“Starring Jerry as Himself” can be filed under “truth is stranger than fiction.” But it’s part truth and part fiction, or at least part drama, so it’s a bit of a slippery movie, in terms of both classification and credibility.
The main character is a businessman named Jerry (Jerry Hsu) who came to America from China decades ago and became one of those people that politicians of every stripe like to single out during speeches as examples of the promise of America fulfilled: successful businessman, successful family man with many children, pillar of his community. Then one day, he gets a call telling him that his bank account is being used to launder money and that he’s going to need to participate in a sting operation run by two cops working for the Chinese government, Officer Zhang (Haosong Yang) and Inspector Ou (Fang Du).
You could call this movie a “subjective documentary” if all documentaries weren’t already subjective in some way. What it mostly “documents” is one family’s version of a bizarre thing that happened to them. It’s loosely based on a true story, and most of the participants play themselves in what feels like a low-budget indie movie version of one of those true crime stories that always appear on American television. (Most of the movie consists of re-enactments, and once it kicks into that mode, the camera adopts an ominous low angle most of the time, and the screen shape becomes CinemaScope dimension, the official visual shorthand for “this is cinematic” whether it actually is or isn’t.)
There’s a tradition in various world cinemas of people playing a version of themselves in stories based on things that really happened (Iran in the 1990s was especially good at these sorts of projects). Still, this one isn’t exactly a work in that tradition. It feels more like an incredibly elaborate home movie but directed by somebody who’s not actually part of the onscreen family: New York-based filmmaker Law Chen, who was also born in China.

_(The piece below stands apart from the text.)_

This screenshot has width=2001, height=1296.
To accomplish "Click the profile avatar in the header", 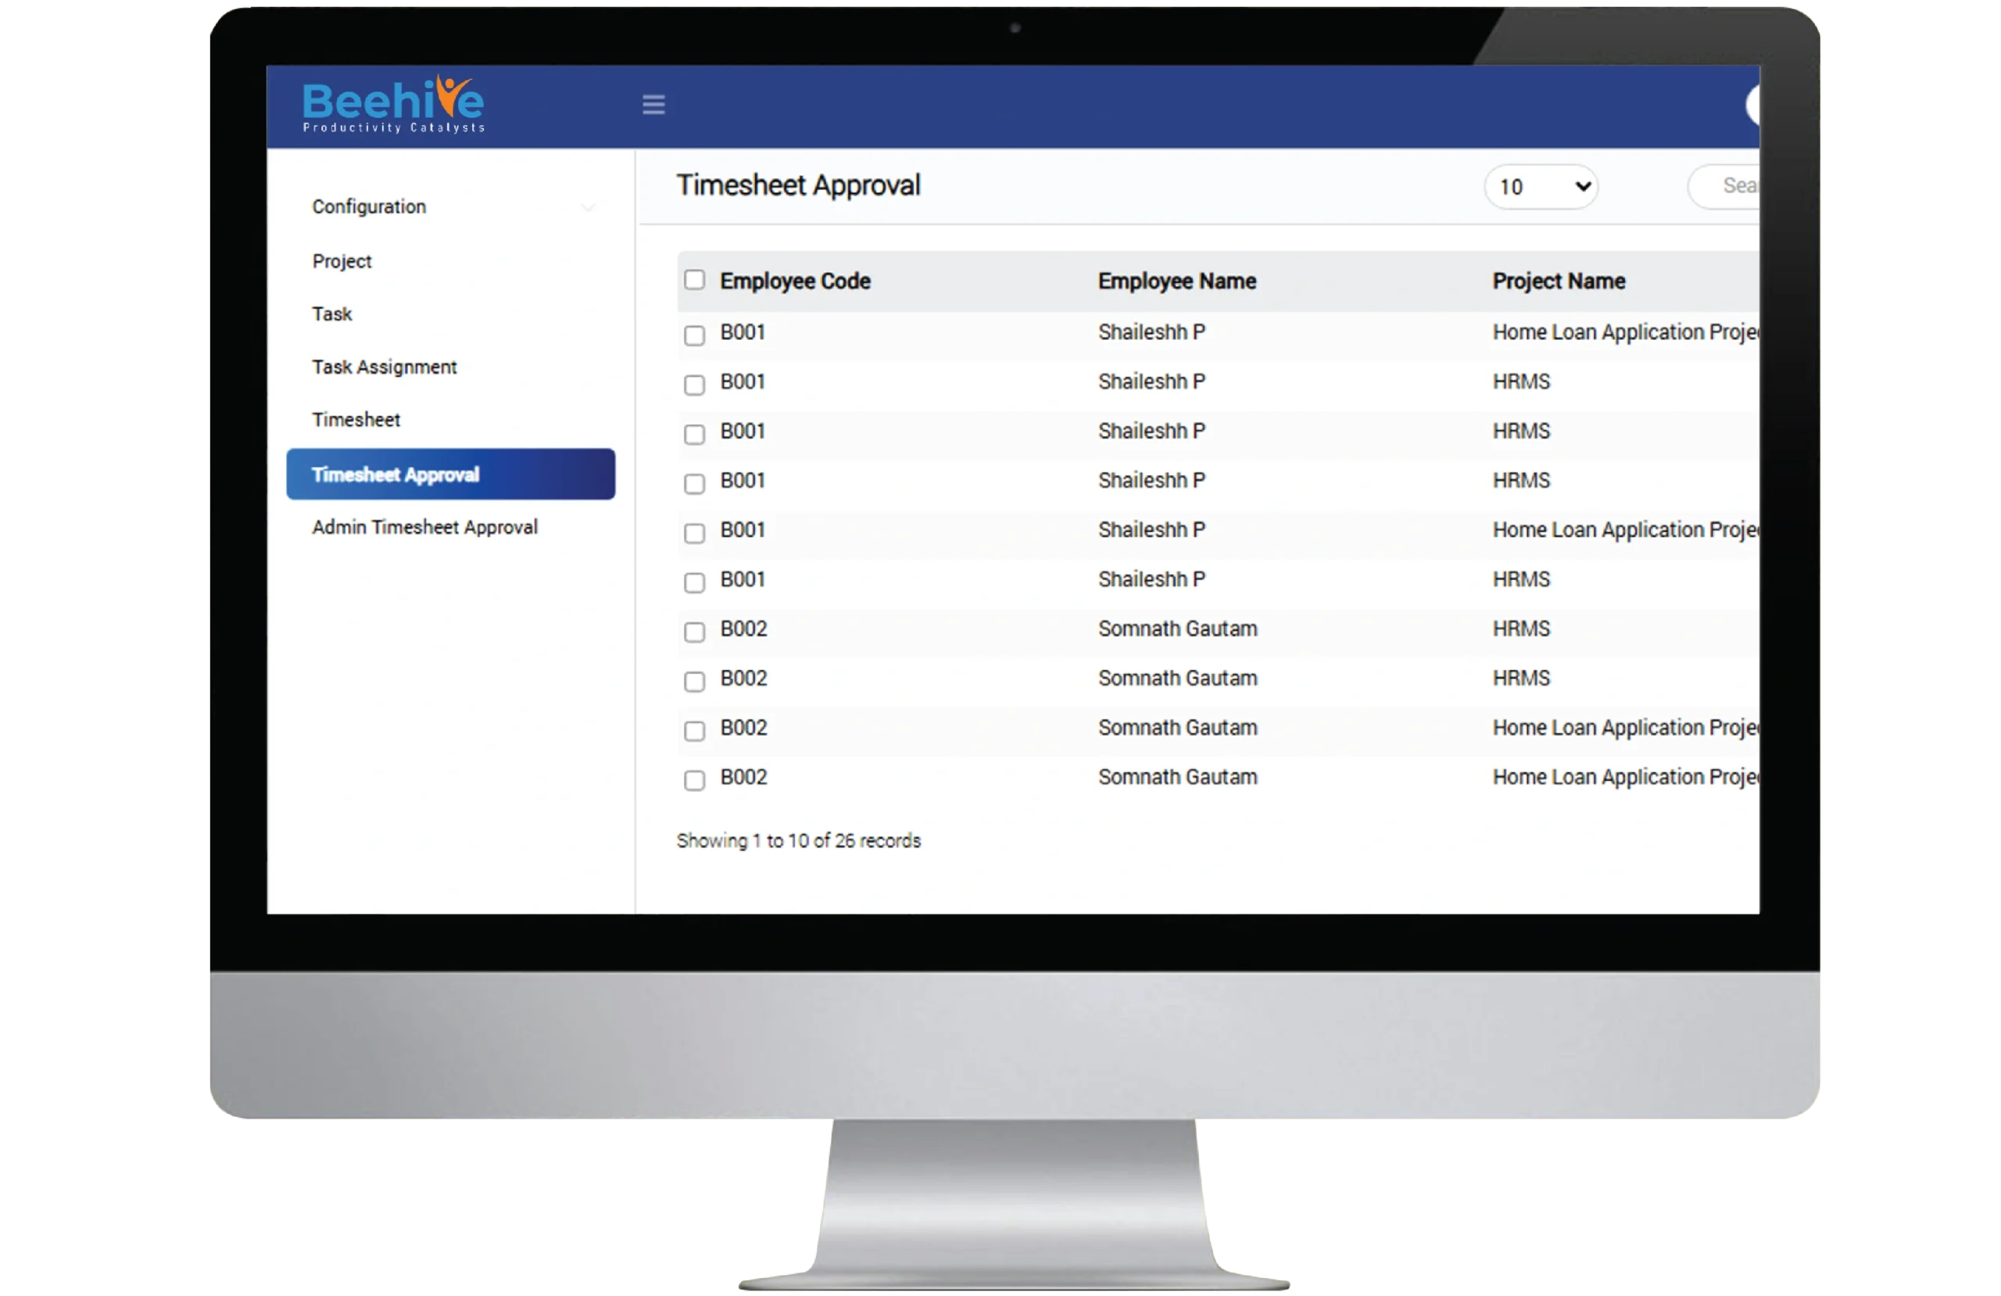I will click(x=1753, y=106).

I don’t think it entirely works because documentaries that mold themselves after existing fiction film genres don’t truly satisfy unless the story being told could organically fit into that mold. James Marsh’s “Man on Wire,” a film about Phillip Petit’s walk between the Twin Towers, is probably the most successful example, relying heavily on re-creations shot and edited like pieces of a long lost 1970s heist flick.
This one is a pretty widely praised movie, so I guess I’m an outlier in saying that the re-creations are more clever than insightful and that about halfway through the (thankfully brief) 74-minute running time, the determination to make the story fit into a certain prefabricated mold started to grate on me, because you can figure out what’s actually going on pretty fast. After that, I didn’t find the “everyday person gets drawn into a police action” movie to be as inherently engrossing as a hypothetical straight documentary interviewing the participants would have been.
But just because the movie is overthinking things, in a way, doesn’t mean there hasn’t been a great deal of thought put into it. A densely packed and propulsively edited montage of home video from the family opens the movie and sets up the re-enactments. As “Starring Jerry as Himself” unfolds, you do start to realize that the film opened that way for reasons other than the almost guaranteed nostalgia-bath of seeing low-resolution video footage of actual people existing in a long-gone era. This is as much a movie about memory, psychology, and trust as it is an account of an event that seems pretty strange at first glance but becomes stranger, deeper, and sadder once you get to the bottom of it all.